> _Exercise prompt_: Output nothing but the lines from the one holding "Given: Collapse the" to the end of the listing. Reproduce them exactly, without the pictures.

(The data)

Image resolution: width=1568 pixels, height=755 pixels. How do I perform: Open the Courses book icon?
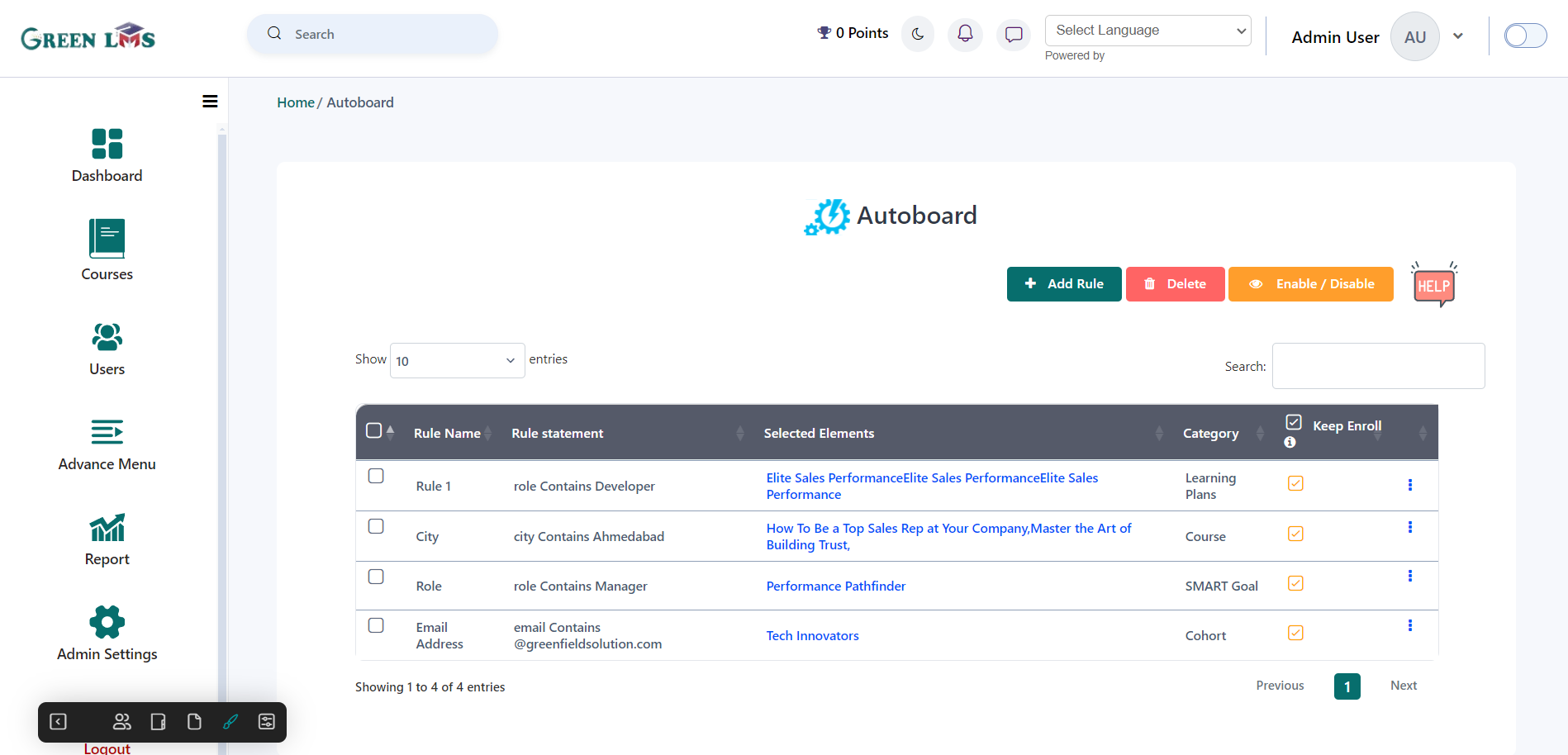click(107, 239)
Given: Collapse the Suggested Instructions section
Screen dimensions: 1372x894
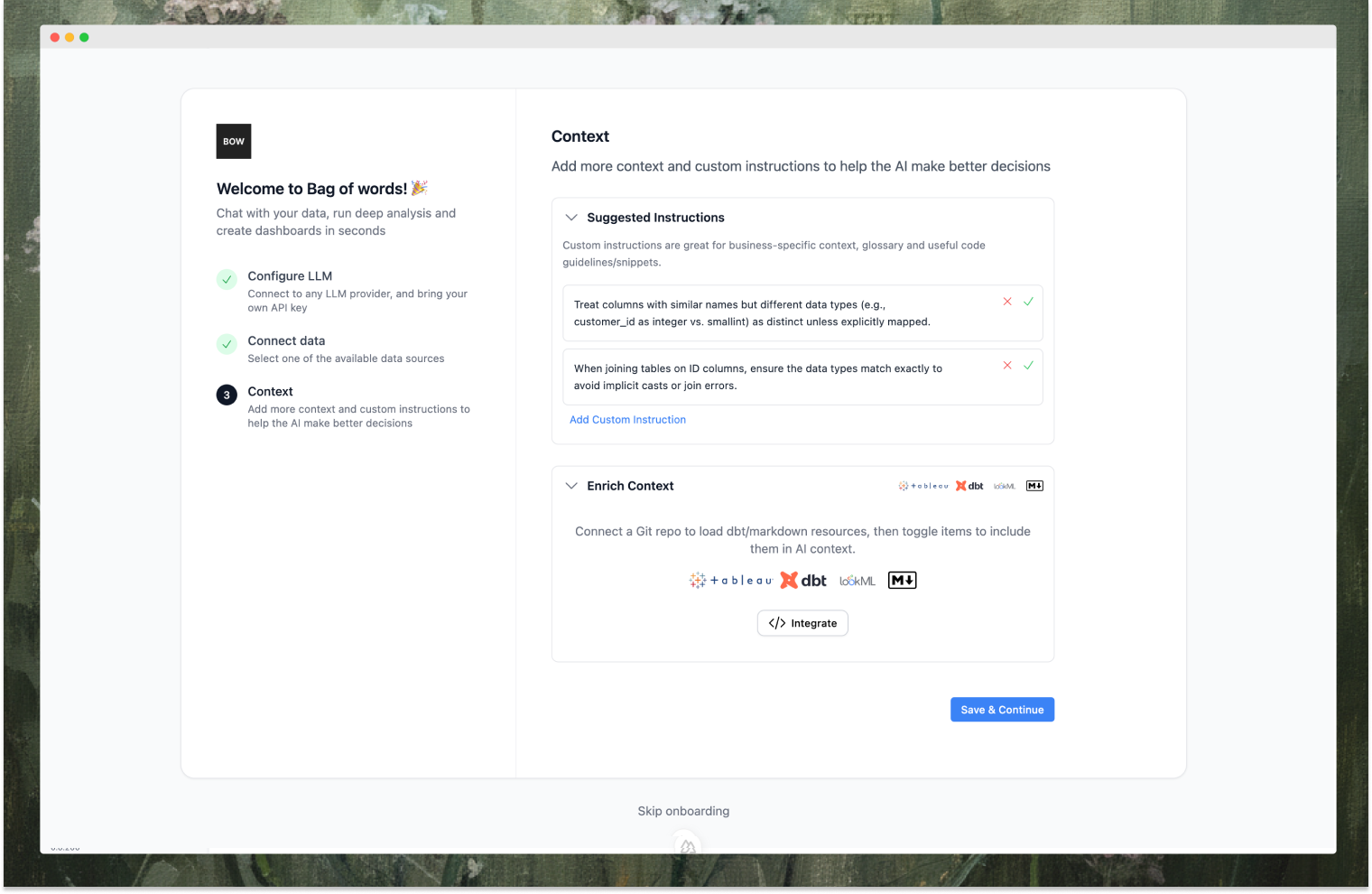Looking at the screenshot, I should point(571,218).
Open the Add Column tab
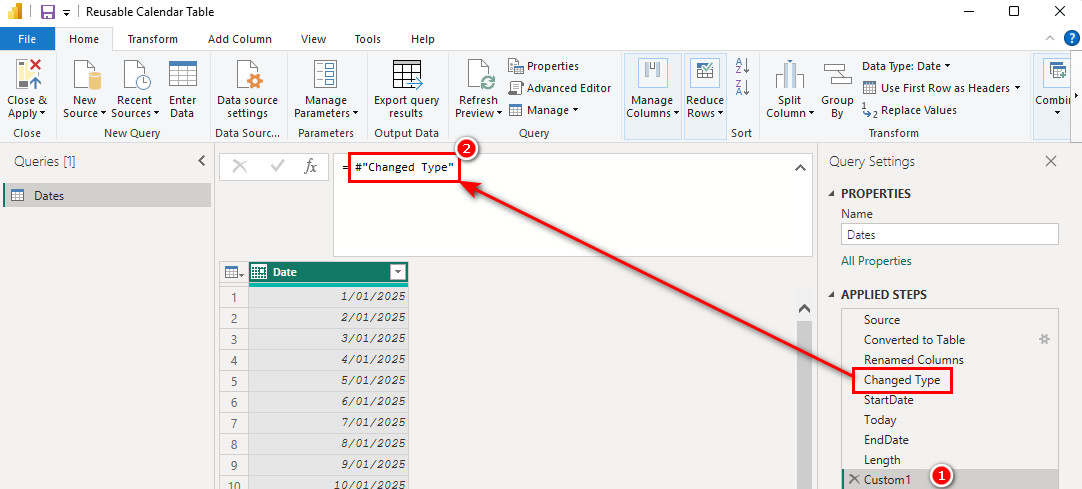 pos(239,39)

(End The data)

> _Exercise answer_:
Given: Collapse the Suggested Instructions section
Screen dimensions: 1372x894
Looking at the screenshot, I should point(571,218).
Open the Add Column tab
 pos(239,39)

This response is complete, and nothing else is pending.